Culturomics – 500 billion words start a trend

My brother-in-law sent me this one from the New York Times (thanks Ade!) and it blew me away. I’m guessing that people already know about the controversial project by Google to digitise every book in the world. If you don’t, it’s easy to find out a bit about it. Just Google it. *sigh*

Now, from that effort, a huge, and I mean monstrously, giganto-huge, database has been made from nearly 5.2 million digitised books. That database is now available to the public for free downloads and online searches. Before you panic that every book ever written is now available for free (which is what a lot of people fear) take a moment to understand the nature of the database. It consists of the 500 billion words contained in books published between 1500 and 2008 in English, French, Spanish, German, Chinese and Russian. That word-mine comprises words and short phrases as well as a year-by-year count of how often they appear. The potential use for this in cultural studies and humanities is mind-boggling.

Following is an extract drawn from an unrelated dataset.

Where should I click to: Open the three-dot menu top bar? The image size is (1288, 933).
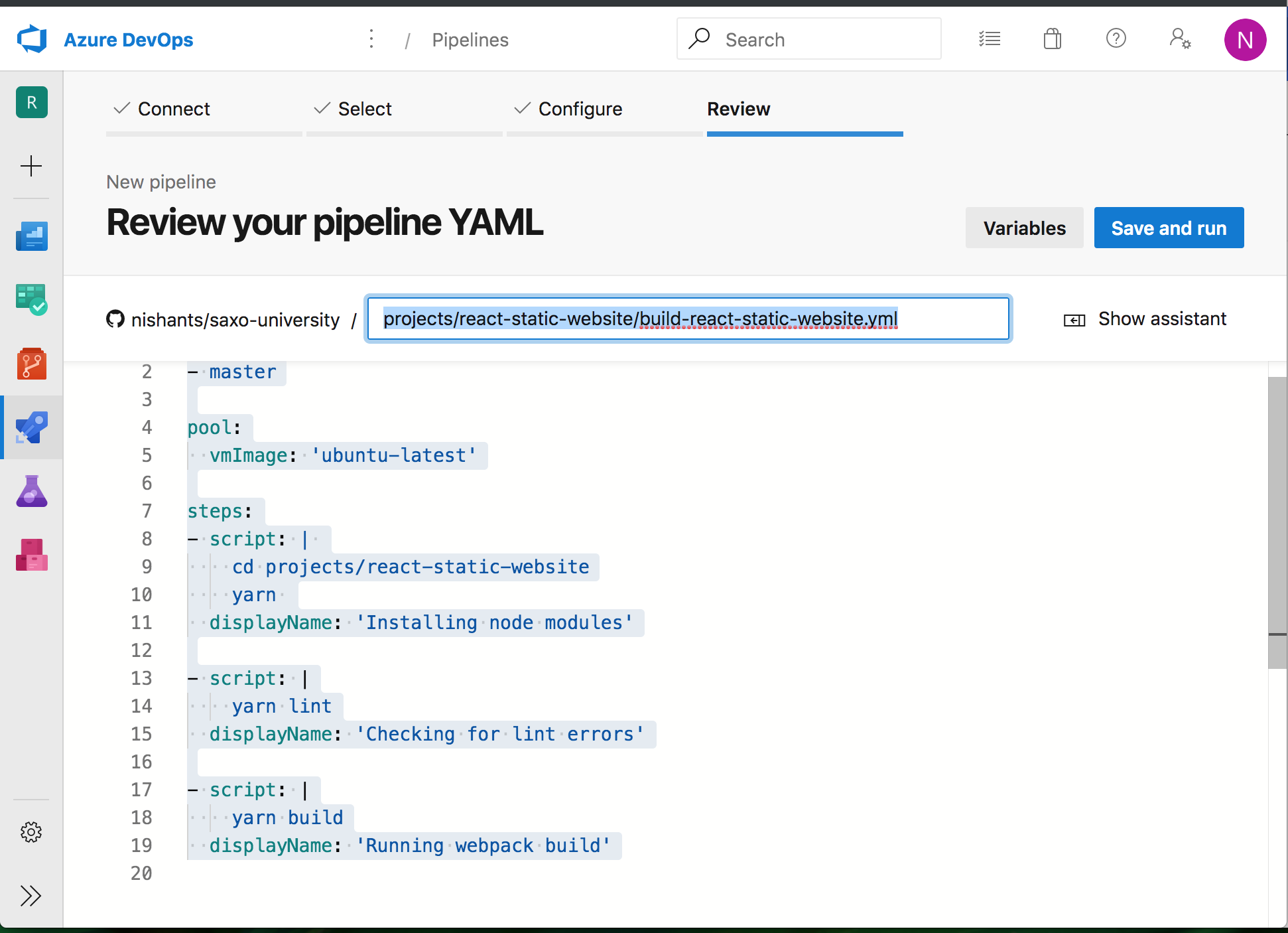tap(371, 39)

“The goal is to give an 8-year-old the ability to browse cultural trends throughout history, as recorded in books,” said Erez Lieberman Aiden, a junior fellow at the Society of Fellows at Harvard. He calls this method of mass, high speed analysis “culturomics”: the application of high-throughput data collection and analysis to the study of human culture.

There are those that have reservations about the efficacy of the project and those that question the team involved, suugesting that not all the right kind of experts are represented. But you always get that among academics. They can be a bitchy bunch.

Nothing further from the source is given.